Nonostante ciò, alla luce della normativa in vigore, appare possibile trattare i dati aggregati e anonimi, i quali non rientrano all’interno della copertura regolamentare del GDPR, al fine di porre in essere indagini statistiche volte a verificare i flussi di persone (quante persone sono ancora effettivamente in movimento) e gli eventuali assemblanti (verificare se più persone sono raggruppate in uno stesso luogo).
Queste ricerche possono essere effettuate osservando dati come le celle a cui si collegano i cellulari, le connessioni internet, i pedaggi autostradali, i flussi finanziari, i social ecc. e l’anonimato potrà essere garantito dai c.d. media (compagnie telefoniche, servizi web, ecc.) i quali, facendosi garanti dell’anonimizzazione dei dati degli utenti, si limiterebbero a consegnare alle autorità soltanto i dati aggregati.
Ritengo, invece, che non sia possibile la geolocalizzazione di tutti i cittadini italiani, per un evidente violazione del principio di proporzionalità.
Il controllo “in chiaro” delle persone risultate positive al Covid-19
Per quanto concerne, invece, il controllo “in chiaro” delle persone risultate positive al Covid-19, lo stesso potrebbe essere legittimo, come confermato dalle parole del Presidente Soro, il quale ha affermato che “il diritto alla protezione dei dati personali, alla privacy che, ricordo, è un diritto di libertà, è giusto che venga limitato dentro una adeguata cornice.
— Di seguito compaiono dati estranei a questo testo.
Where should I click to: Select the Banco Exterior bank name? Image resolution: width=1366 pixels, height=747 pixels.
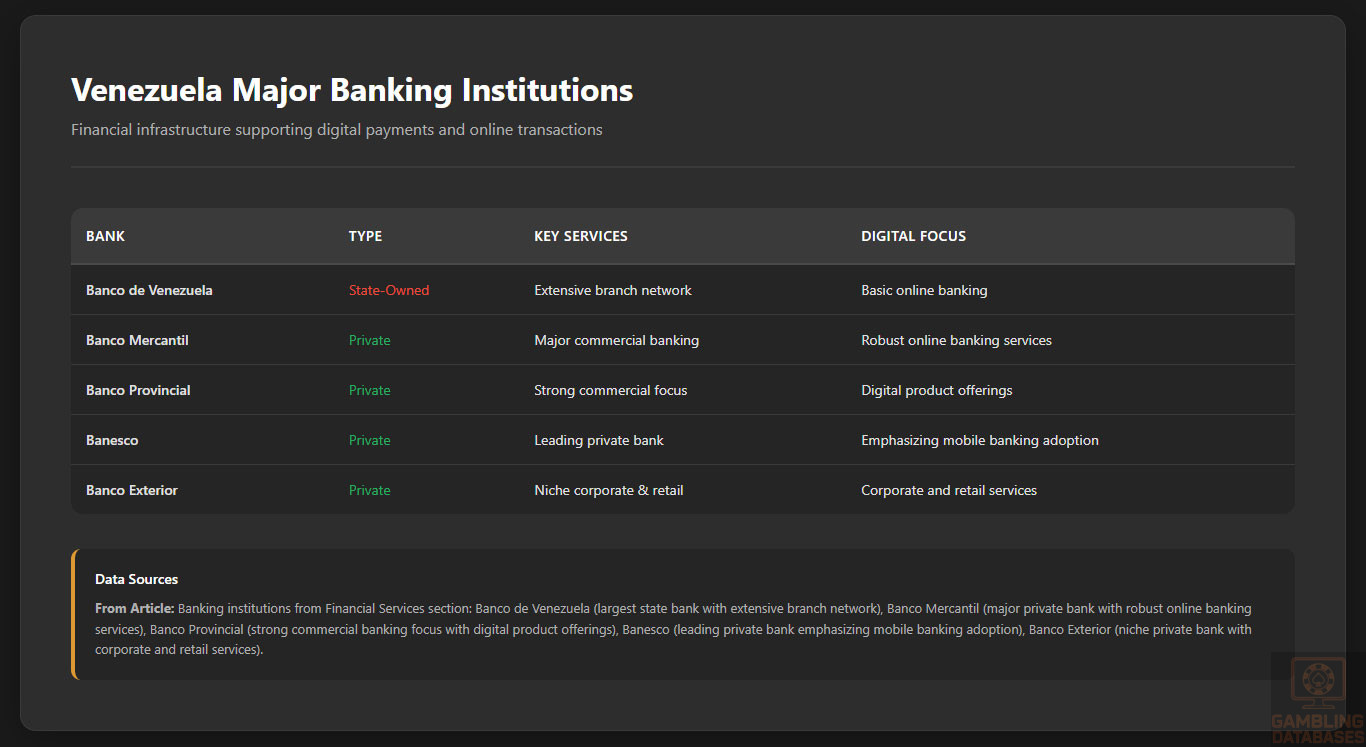point(132,490)
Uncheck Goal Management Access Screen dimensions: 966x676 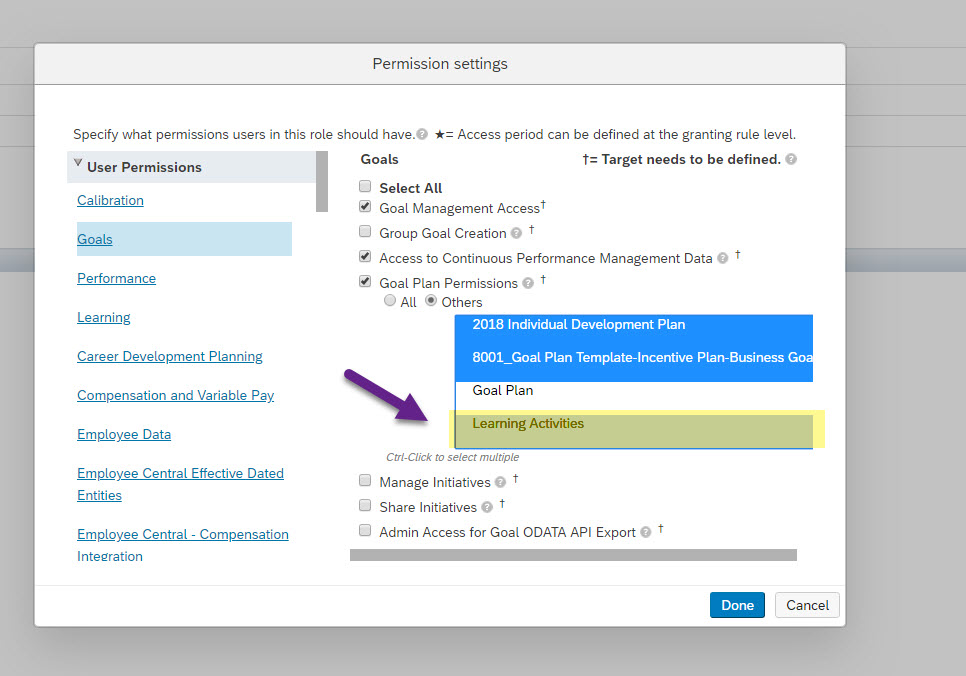pyautogui.click(x=365, y=206)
La privacy è un diritto fondamentale, ma non è l’unico ed è soggetto al bilanciamento con altri beni giuridici, quali certamente la salute pubblica […] sono ammesse limitazioni ad altri diritti pur fondamentali, purché necessarie e proporzionate”, salvo il rispetto dei principi Costituzionali, previa creazione di una normativa ad hoc diretta a determinare finalità, durata, proporzionalità, sicurezza, cessazione e cancellazione dei dati e del trattamento nel pieno rispetto dei principi ex art. 5 del GDPR.
Infatti, come confermato dallo stesso Soro: “Sono possibili tutte le deroghe, ma ci deve essere una base giuridica che consenta attraverso i poteri della Protezione civile di tenere questa fase emergenziale dentro un contesto di garanzie accettabile, naturalmente con sacrificio di tutti. In questa emergenza straordinaria, senza precedenti in tempi di pace, dobbiamo farci carico tutti di un qualche sacrificio e certamente non sarà il garante quello che ostacola il governo di questa emergenza”.
Conclusioni
Pertanto, allo stato attuale non è possibile importare in Italia il metodo coreano per il contenimento del coronavirus e, essendo questo tipo di controllo, per così dire, molto scivoloso e suscettibile di instaurare un c.d. stato di polizia, spero che non venga mai adottato e che lo scarso senso civico degli italiani non comporti una soppressione dei diritti che potrebbe divenire irrevocabile.